Alibaba Implements Ban on Claude AI Across Entire Organization

Deep News13:52

Exclusive reports indicate that Alibaba (BABA) has internally announced a comprehensive prohibition on the use of Claude. All employees are required to uninstall products related to Anthropic, including the Sonnet, Opus, and Fable series of models, as well as agent products like Claude Code. This ban is set to take full effect on July 10.

According to informed sources, since the beginning of this year, Alibaba had encouraged staff to adopt AI technologies by offering free internal model credits and substantial reimbursement policies for using external models. Employees were free to choose from external models like Claude, GPT, and Gemini, with many programmers reportedly incurring weekly costs of several hundred dollars. They frequently used agent tools such as Claude Code and OpenAI Codex alongside Alibaba's own Qoder. This new "reverse ban" specifically severs the access channel for Claude.

The immediate catalyst for the prohibition appears to be an incident reported on June 24. At that time, it was revealed that Anthropic had submitted a letter to the U.S. Senate Banking Committee on June 10. The letter alleged that Alibaba had used approximately 25,000 fake accounts to engage in over 28 million conversational interactions with Claude between April 22 and June 5. Anthropic unilaterally characterized this activity as an "industrial-scale model distillation attack" and elevated the issue to a national security level.

In response, Anthropic significantly tightened its risk control policies. It is noteworthy that Anthropic had previously used nearly identical language to accuse other Chinese AI labs, including DeepSeek, Moonshot AI, and MiniMax, of conducting similar large-scale distillation attacks on Claude earlier this year.

The timing of these allegations coincided with legal actions taken by Alibaba against the U.S. government. On June 24, Alibaba filed a lawsuit in the U.S. District Court for the Northern District of California, seeking its removal from the "Chinese Military Companies" list (the 1260H list) published by the U.S. Department of Defense on June 8. The list included several companies such as Alibaba, Baidu, and BYD. While not constituting formal sanctions, the listing raised concerns in the market about Alibaba's continued access to advanced U.S. technology.
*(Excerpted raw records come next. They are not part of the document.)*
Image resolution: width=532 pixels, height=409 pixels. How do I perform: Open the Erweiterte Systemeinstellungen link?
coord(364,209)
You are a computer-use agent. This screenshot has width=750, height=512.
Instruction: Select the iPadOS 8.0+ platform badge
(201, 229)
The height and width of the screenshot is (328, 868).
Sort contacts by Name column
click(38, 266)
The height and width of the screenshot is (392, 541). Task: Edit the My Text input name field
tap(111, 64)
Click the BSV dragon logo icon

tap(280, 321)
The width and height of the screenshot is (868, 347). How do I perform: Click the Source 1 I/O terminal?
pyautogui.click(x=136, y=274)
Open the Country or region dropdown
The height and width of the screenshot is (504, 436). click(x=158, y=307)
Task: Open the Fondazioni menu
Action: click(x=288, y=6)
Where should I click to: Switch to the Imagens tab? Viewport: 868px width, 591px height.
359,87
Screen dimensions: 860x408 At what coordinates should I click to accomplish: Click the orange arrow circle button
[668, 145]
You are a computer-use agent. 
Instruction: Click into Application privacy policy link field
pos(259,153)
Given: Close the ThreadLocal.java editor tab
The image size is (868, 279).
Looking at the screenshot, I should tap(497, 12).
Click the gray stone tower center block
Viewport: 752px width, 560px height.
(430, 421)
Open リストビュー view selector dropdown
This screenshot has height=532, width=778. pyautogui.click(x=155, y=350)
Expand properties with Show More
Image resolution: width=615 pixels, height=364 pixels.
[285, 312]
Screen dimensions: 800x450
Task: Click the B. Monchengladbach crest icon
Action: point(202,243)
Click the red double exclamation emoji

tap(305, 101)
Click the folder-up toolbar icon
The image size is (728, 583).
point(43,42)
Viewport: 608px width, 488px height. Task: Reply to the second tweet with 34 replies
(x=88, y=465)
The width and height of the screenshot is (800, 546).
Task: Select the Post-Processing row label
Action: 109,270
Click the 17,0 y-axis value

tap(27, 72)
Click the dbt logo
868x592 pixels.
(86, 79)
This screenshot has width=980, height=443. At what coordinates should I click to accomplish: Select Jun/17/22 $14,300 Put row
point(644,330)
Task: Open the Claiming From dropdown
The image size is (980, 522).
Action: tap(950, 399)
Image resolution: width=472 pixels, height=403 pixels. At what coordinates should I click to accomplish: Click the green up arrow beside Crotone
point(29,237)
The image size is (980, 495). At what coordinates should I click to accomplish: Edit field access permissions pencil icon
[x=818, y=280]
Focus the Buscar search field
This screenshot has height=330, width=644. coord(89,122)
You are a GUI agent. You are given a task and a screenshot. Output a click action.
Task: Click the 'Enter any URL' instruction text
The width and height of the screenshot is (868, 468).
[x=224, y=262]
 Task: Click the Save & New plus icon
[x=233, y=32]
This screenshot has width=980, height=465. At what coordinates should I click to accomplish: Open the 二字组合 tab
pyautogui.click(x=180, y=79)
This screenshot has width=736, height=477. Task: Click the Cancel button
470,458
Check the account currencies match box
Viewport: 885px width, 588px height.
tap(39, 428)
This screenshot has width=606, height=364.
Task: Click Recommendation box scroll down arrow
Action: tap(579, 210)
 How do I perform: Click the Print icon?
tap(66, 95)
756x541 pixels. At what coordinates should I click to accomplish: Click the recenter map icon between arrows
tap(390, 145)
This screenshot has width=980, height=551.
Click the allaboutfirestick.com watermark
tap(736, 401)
Alibaba submitted detailed evidence to prove its non-military affiliation but reportedly received no response from the U.S. Department of Defense.

From late June to early July, Anthropic implemented a new wave of large-scale account suspensions for Claude, affecting a significant number of Chinese users without prior warning. Both individual subscriptions and team accounts were impacted. Accounts deemed in violation that had paid directly through the Anthropic website were not refunded, and the success rate for appeals was reportedly very low.

Subsequent reverse engineering analysis by developers suggested that Claude Code, starting from version 2.1.91 released in April, contained a concealed system. This system reportedly checked the local time zone and scanned for keywords related to Chinese cloud providers, AI companies, and API proxy services—such as Alibaba and ByteDance—within proxy or custom API addresses. It also allegedly marked Chinese users through steganographic techniques that replaced punctuation in system prompts. Members of the Claude Code team later publicly acknowledged these "experimental" measures.